### DOCUMENT EXCERPT
────────────────────
Kidney Diseases: Dialysis Machines

(asked on 23rd November 2021) - View Source

Question to the Department of Health and Social Care:

To ask the Secretary of State for Health and Social Care, pursuant to the Answer of 9 November 2021 to Question 62570, on Kidney Diseases: Dialysis Machines, when his Department expects all renal centres to meet the recommendation outlined in the GiRFT report to achieve a 20 per cent minimum home dialysis rate; and what steps his Department plans to take to encourage those centres that have achieved a 20 per cent minimum home dialysis rate to increase that rate.


Answered by
Edward Argar Portrait
Edward Argar
Minister of State (Ministry of Justice)
This question was answered on 1st December 2021

The Getting It Right First Time (GIRFT) speciality report on renal medicine, published September 2021, recommended that all renal centres provide a minimum of 20% of patients with dialysis services at home within 12 months.

NHS England and NHS Improvement’s Renal Services Transformation Plan (RSTP) has established 11 regional clinical networks to meet this recommendation. Of 51 renal centres, 16 units have met or exceeded this minimum level, with several centres achieving more than 30% of patients receiving dialysis at home. NHS England and NHS Improvement have asked renal networks to ensure units continue to develop home therapies and increase levels of dialysis at home. Providers, integrated care systems and regional commissioners will monitor progress via the UK Renal Registry and NHS England Renal datasets.

The GIRFT report set a deadline for all centres to establish the required staffing model by September 2022. NHS England and NHS Improvement are encouraging clinicians and centres to consider the GIRFT recommendations in their work and the individual sites will evaluate how best to implement them.
────────────────────
### GIVEN DATA
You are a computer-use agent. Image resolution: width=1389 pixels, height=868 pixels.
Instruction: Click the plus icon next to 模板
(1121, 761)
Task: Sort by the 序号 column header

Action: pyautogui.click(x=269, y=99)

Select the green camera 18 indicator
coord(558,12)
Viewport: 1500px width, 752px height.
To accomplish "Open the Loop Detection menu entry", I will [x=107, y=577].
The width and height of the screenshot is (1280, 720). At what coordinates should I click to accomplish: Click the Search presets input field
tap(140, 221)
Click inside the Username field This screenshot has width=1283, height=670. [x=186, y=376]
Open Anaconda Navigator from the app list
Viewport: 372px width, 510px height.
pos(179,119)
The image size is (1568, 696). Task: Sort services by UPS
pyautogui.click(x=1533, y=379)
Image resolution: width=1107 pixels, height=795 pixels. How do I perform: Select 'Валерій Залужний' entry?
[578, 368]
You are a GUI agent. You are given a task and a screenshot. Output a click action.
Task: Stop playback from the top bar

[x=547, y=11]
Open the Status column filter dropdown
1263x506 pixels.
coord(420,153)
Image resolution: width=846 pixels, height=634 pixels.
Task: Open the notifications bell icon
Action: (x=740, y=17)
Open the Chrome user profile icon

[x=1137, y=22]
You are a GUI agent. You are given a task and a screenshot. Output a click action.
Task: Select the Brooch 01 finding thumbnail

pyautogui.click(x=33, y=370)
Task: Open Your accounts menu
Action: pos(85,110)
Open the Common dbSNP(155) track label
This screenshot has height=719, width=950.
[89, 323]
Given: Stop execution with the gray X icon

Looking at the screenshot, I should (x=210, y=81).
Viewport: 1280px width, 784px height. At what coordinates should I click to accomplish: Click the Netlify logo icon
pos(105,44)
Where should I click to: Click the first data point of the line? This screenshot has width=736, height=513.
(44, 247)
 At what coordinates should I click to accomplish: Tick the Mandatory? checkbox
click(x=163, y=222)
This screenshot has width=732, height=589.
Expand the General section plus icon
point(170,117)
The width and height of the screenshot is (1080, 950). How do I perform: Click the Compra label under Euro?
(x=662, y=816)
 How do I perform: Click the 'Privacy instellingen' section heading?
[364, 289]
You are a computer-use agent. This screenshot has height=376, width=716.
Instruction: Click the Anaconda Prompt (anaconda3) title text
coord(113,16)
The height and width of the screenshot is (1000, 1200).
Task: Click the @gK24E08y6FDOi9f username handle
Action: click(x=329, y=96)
────────────────────
### TASKS TO CARRY OUT
1: According to the parliamentary answer on home dialysis, how many of the 51 renal centres have met or exceeded the 20% minimum level?
2: In the parliamentary answer on home dialysis, write out the passage from "The Getting It" to "within 12 months." again, with "12 months" changed to "18 months".

### TASK-BY-TASK OUTPUTS
1: 16 units.

2:
The Getting It Right First Time (GIRFT) speciality report on renal medicine, published September 2021, recommended that all renal centres provide a minimum of 20% of patients with dialysis services at home within 18 months.